→ Exercise instructions:
Find every line in the data that contains the word "agent". Return each of those lines.

• • •

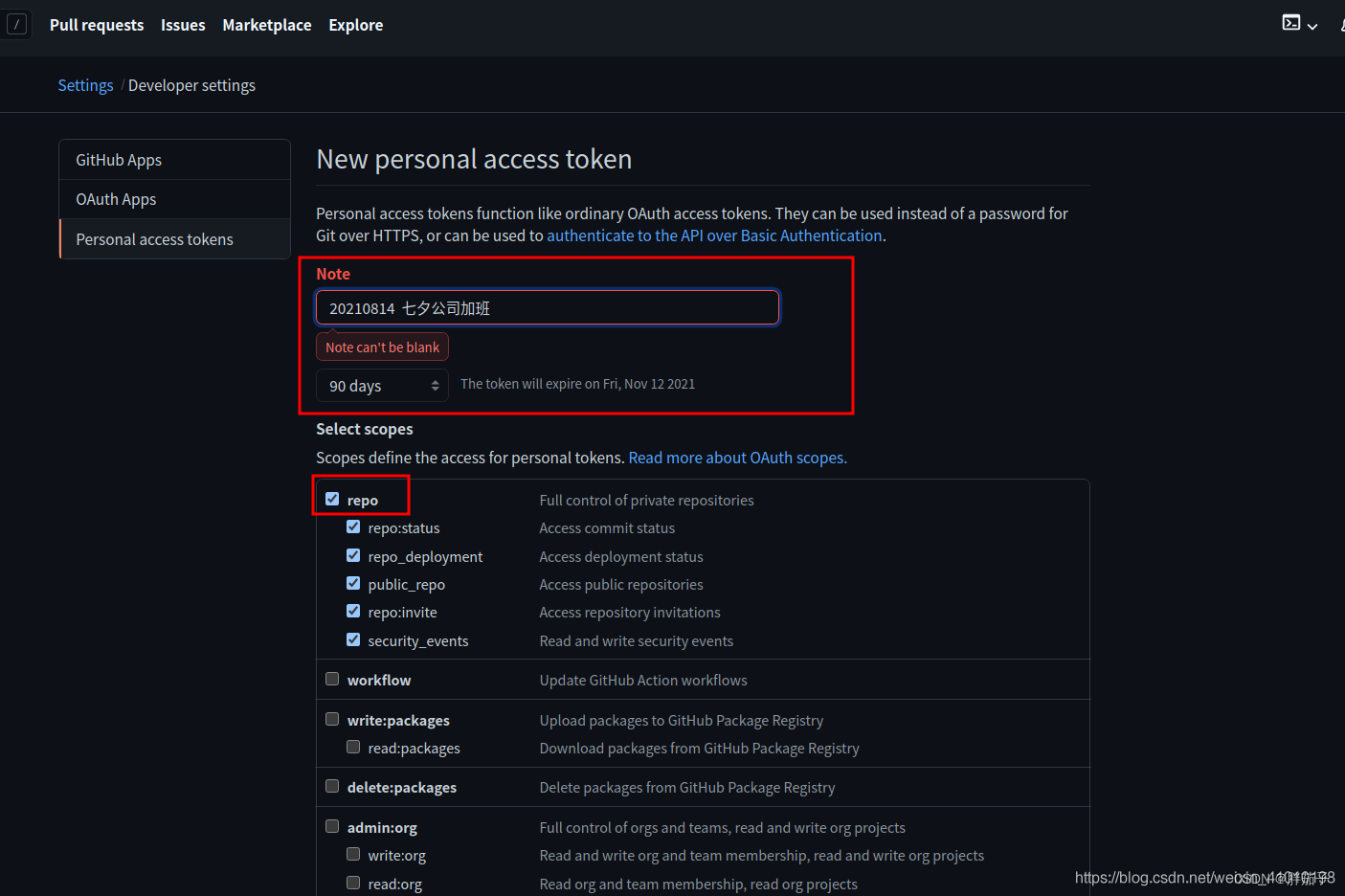
Task: Open the 90 days expiration dropdown
Action: coord(383,386)
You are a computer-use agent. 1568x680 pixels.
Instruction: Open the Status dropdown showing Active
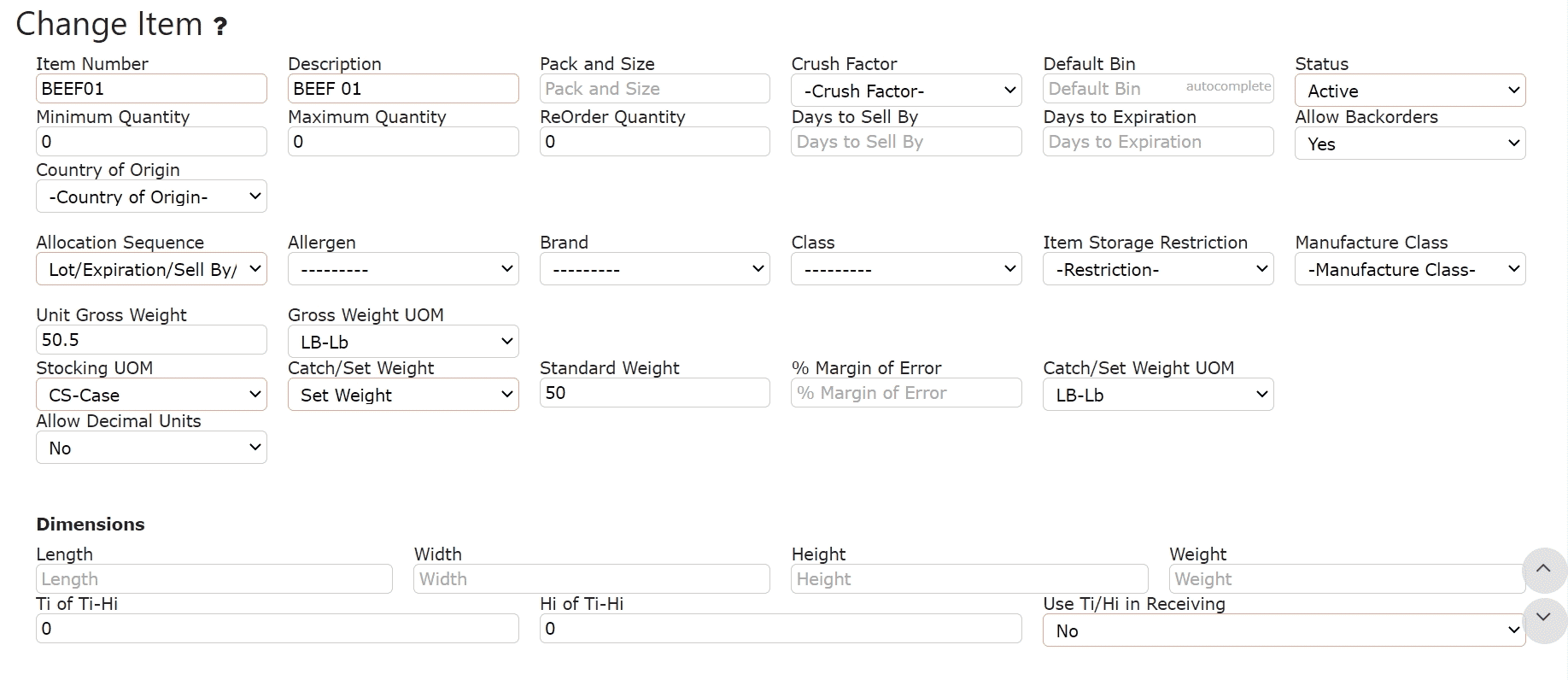tap(1410, 91)
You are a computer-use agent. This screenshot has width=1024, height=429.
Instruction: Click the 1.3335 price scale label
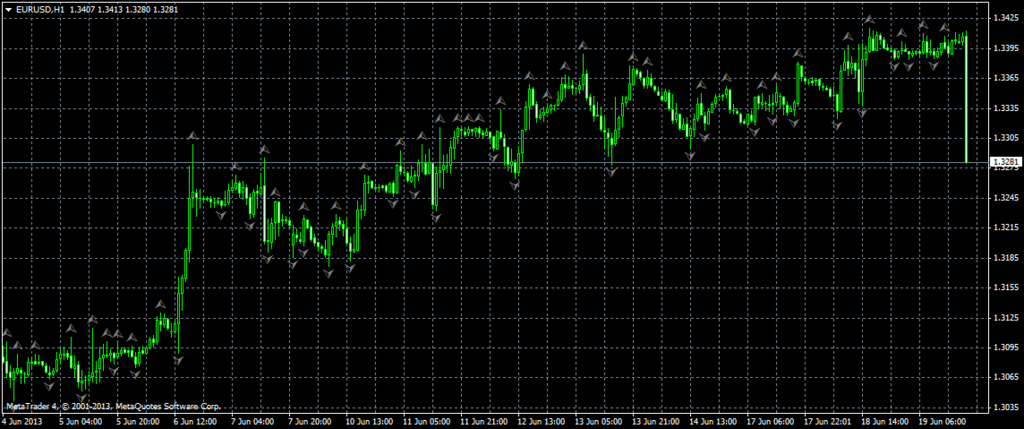click(x=1004, y=108)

• • •

→ Response area:
You are a computer-use agent. 1568x680 pixels.
You are a computer-use agent. This screenshot has width=1024, height=429.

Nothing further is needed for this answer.